Disclosure of Invention
In order to solve the problem, the invention provides a multi-gear hybrid power system control method for improving power change impact, which avoids sudden change of vehicle power caused by power change by introducing a power source before power source switching or gear shifting, thereby realizing smoothness of a power switching process, improving comfort of power switching and gear shifting and improving riding comfort of customers.
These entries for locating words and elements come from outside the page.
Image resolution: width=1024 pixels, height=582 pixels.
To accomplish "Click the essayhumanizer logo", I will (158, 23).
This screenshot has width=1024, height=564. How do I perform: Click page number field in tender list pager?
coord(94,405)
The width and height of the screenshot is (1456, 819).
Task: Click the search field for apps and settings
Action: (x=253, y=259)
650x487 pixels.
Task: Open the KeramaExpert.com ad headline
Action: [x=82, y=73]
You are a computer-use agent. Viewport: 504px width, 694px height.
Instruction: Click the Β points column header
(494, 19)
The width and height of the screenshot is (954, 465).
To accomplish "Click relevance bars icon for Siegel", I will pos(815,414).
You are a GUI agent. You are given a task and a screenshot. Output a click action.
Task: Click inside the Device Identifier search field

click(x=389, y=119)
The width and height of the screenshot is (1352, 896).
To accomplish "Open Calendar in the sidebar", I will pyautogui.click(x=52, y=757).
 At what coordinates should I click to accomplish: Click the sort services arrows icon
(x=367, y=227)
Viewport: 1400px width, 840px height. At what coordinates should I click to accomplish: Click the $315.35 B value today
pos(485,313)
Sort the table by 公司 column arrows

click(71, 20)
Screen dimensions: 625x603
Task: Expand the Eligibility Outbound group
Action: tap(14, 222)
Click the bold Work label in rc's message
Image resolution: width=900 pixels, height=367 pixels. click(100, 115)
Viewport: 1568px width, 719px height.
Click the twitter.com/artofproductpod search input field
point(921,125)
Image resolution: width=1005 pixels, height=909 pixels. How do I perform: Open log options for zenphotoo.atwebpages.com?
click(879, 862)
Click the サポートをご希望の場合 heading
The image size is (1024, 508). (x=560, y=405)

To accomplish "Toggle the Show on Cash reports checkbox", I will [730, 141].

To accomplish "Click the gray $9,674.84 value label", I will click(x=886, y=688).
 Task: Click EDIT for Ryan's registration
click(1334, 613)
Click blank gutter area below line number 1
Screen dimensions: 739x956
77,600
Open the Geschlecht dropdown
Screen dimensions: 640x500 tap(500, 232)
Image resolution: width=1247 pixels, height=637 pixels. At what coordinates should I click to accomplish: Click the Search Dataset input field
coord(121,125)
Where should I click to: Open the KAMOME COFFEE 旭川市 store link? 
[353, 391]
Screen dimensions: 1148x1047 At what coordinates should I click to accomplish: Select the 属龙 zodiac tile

The invention discloses a multi-gear hybrid power system control method for improving power change impact, when a whole vehicle reaches a power switching condition (generally, the vehicle speed is more than or equal to v)1Signals of-time and accelerator opening degree less than or equal to beta) and the like), keeping the total torque T constant, connecting the engine power to couple the engine power with the driving motor power, and waiting for the engine torque T1To total torque T1Then, the driving motor is disconnected, and the engine is driven independently to realize power source switching; v. of1The vehicle speed is the vehicle speed when the power source is switched from the driving motor to the engine.
In a preferred embodiment of the invention, the total torque T is the engine torque T1+ drive motor torque T2Total torque T from vehicle VCU through vehicle speed v1-vehicle acceleration a of time is calculated and obtained.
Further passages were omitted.